Music and Liberation at Glasgow Women’s Library

On Monday 29th October, the eagerly anticipated Music and Liberation exhibition opened at the Library. The exhibition has been curated by Debi Withers, one of the women behind the Women’s Liberation Music Archive. Here she gives an account of the exhibitions journey so far. You can meet Debi at The Message was in the Music on Saturday 3rd November from 1.30pm at the library. 

Music & Liberation has arrived at the third destination on its UK tour: the Glasgow Women’s Library. It has been really interesting to see how the exhibition has changed as it has made each venue its temporary home. In Cardiff, being able to use all three of the Butetown History & Arts Centre’s light galleries gave the exhibition plenty of space to show off the images and exhibition boards. In Manchester the exhibition took on a more rugged, improvised feel, as we transformed the corporate shell of Three Piccadilly Place into an impromptu display of women’s musical heritage. We propped objects on crates and used whatever we could find to help present the material to audiences.

Music and Liberation photo by John Walmsley
Music and Liberation photo by John Walmsley.

In the Glasgow Women’s Library the exhibition has changed yet again. Displayed in the homely and busy space of the Library, every available piece of wall and bookshelf has been used to accommodate the pictures and exhibition boards. This means the exhibition materials are integrated in the library, as artefacts are placed next to books, enticing visitors into surprise engagements with the musical histories featured in the exhibition. The environment of the Glasgow Women’s Library is ideal for part of my vision for Music & Liberation: to create a space where people can spend a good amount of time watching, listening, reading and looking at the materials that have been collected for the Women’s Liberation Music Archive.

Included in the exhibition are five oral history films collected especially for this project.
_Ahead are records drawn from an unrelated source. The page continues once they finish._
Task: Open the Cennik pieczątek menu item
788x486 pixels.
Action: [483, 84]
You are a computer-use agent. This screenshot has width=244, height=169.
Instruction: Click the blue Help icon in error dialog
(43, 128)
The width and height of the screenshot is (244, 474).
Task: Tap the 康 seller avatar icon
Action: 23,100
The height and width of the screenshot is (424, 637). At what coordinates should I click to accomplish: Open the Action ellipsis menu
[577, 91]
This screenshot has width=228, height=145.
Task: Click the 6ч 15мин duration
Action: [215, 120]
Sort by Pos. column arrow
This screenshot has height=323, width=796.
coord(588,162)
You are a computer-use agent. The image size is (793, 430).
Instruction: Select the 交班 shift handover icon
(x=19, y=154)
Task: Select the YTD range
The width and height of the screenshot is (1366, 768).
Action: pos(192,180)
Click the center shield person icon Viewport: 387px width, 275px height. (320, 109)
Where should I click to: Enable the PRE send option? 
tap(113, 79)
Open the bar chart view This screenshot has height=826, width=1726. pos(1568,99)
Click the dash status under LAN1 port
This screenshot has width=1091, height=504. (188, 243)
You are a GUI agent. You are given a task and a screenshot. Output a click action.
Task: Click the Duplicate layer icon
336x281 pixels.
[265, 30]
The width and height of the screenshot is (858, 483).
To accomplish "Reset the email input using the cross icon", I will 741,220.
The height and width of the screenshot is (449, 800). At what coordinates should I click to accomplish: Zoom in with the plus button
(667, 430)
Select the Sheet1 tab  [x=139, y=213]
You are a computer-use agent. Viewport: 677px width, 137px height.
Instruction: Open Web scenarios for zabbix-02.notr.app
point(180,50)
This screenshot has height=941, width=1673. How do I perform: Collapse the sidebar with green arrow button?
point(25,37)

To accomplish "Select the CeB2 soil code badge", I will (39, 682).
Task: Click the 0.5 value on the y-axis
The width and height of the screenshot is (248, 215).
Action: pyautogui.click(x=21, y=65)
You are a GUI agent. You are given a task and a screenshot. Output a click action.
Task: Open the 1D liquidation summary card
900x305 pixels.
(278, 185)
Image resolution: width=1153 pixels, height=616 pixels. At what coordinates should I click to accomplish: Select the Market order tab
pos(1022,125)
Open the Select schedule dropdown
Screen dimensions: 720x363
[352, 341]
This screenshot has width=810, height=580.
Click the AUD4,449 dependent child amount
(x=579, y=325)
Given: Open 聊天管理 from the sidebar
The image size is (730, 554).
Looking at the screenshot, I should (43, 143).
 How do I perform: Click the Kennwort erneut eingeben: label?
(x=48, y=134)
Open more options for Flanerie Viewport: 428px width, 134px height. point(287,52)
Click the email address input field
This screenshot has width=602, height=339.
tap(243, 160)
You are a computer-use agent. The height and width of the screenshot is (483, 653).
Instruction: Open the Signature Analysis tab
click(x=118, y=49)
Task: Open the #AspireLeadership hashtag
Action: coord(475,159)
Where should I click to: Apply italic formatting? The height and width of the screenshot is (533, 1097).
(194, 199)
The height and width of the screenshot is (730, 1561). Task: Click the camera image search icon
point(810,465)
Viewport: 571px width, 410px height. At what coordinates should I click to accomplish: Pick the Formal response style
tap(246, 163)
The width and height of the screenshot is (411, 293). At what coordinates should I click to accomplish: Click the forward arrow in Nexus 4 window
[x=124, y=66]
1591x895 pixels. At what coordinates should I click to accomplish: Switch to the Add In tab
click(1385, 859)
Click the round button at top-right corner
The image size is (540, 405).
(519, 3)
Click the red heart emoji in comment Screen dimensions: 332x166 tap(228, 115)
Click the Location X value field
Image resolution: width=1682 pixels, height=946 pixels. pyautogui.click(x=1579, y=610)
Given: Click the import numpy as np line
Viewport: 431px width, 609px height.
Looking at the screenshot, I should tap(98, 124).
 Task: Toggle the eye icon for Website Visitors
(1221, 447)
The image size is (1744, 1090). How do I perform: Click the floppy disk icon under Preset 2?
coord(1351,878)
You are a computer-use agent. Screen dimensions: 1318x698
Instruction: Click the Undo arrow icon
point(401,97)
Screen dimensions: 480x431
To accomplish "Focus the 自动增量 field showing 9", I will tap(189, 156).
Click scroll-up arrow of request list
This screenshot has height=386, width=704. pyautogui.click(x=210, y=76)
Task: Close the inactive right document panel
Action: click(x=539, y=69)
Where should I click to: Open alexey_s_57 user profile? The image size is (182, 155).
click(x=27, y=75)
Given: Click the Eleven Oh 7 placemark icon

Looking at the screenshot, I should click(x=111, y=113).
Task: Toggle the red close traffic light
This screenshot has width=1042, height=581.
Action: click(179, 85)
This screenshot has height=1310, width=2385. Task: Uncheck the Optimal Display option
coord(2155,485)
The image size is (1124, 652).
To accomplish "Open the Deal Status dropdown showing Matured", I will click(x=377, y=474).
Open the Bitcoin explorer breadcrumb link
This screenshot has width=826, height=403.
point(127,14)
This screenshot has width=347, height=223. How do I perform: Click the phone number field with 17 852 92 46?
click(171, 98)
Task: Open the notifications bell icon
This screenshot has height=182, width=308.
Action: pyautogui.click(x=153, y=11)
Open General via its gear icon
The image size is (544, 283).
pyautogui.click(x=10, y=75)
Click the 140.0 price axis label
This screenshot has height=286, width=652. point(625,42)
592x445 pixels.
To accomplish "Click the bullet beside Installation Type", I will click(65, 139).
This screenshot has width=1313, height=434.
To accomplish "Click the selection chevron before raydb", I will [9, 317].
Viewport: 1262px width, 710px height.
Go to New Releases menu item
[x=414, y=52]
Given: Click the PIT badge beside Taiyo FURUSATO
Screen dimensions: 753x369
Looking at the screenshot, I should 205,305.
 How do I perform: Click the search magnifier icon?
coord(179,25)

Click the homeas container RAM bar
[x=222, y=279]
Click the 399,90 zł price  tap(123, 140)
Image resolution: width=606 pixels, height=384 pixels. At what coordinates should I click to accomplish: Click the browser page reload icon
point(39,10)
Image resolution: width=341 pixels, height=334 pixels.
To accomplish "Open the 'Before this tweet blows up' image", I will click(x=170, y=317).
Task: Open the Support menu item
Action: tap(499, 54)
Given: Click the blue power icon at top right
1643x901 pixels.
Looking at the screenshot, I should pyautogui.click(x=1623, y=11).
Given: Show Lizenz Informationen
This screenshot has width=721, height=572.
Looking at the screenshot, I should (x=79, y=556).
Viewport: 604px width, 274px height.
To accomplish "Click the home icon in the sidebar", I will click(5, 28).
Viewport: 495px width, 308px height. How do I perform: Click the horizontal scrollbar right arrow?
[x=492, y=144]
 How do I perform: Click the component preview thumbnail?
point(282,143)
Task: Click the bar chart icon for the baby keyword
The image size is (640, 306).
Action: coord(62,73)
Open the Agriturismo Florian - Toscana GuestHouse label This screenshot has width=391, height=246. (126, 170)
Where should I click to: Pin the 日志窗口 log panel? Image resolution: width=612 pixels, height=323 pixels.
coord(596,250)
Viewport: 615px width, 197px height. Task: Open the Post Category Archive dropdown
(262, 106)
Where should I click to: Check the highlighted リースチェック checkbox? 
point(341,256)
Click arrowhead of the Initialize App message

The memories of Maggie Nicols, the Fabulous Dirt Sisters, the York Street Band, Jam Today 3 and Siren Theatre Company are animated by these films, which were shot and edited by London-based filmmaker, Emma Thatcher. Films that include rare archive footage of acts such as Veronica 4 Rose (featuring the Mistakes and Friggin’ Little Bits), Silk Sow’s Ear (featuring Sista Culcha and Ginger and Spice) and In Our Own Time by the Bristol Women’s Music Collective, are also available to watch. There is a series of audio oral history interviews with the folk singer Frankie Armstrong, Ruth Novaczek who was in Abandon Your Tutu and the Real Insects and Angie Libman, member of the Northern Women’s Liberation Rock Band.

There is plenty to read too – publications relating to women and music, such as Woman Sound, Drastic Measures and Hot Wire, and articles about music in iconic feminist publications such as Shocking Pink and Spare Rib (including one by Rock Against Sexism founder Lucy Whitman/ Toothpaste) are available to read on music stands. A collection of ephemera, such as personal diaries, songbooks, letters, account books, manifestos, badges and workshop notes are also displayed, along with musical objects like clogs, rhythm sticks, knee cymbals and drums.

Finally, of course, there is music. Music & Liberation contains all of the music featured on the Women’s Liberation Music Archive and more. A large amount of the music has never been released officially, and you will no doubt encounter many bands and performers you have never heard of before. Hi-Jinx, Sadista Sisters, Ova, Proper Little Madams, Bright Girls, Stepney Sisters and No Rules OK are just some of the bands featured, as well as the other acts mentioned in this article. There is also a unique opportunity to listen to the processes of feminist music making, as there are a recordings of practices, live shows and improvised performances. We are lucky to have live recordings of the Feminist Improvising Group and Contradictions, some of the only documentation of these ground-breaking collectives.

You can also take the exhibition home with you should you wish to. There is a postcard set featuring images from the exhibition, and a CD, Music & Liberation: A Compilation of Songs from the Women’s Liberation Movement, which is only on sale during the tour.

Music and Liberation remains in Glasgow until the 24 November before it heads south for the London leg. Hope you can make it down to the GWL to see it!

The exhibition will be accessible Monday – Friday 09.30 – 16.30 and will be hosted at GWL until Friday 24th November. Come down and see it before it goes off on its travels!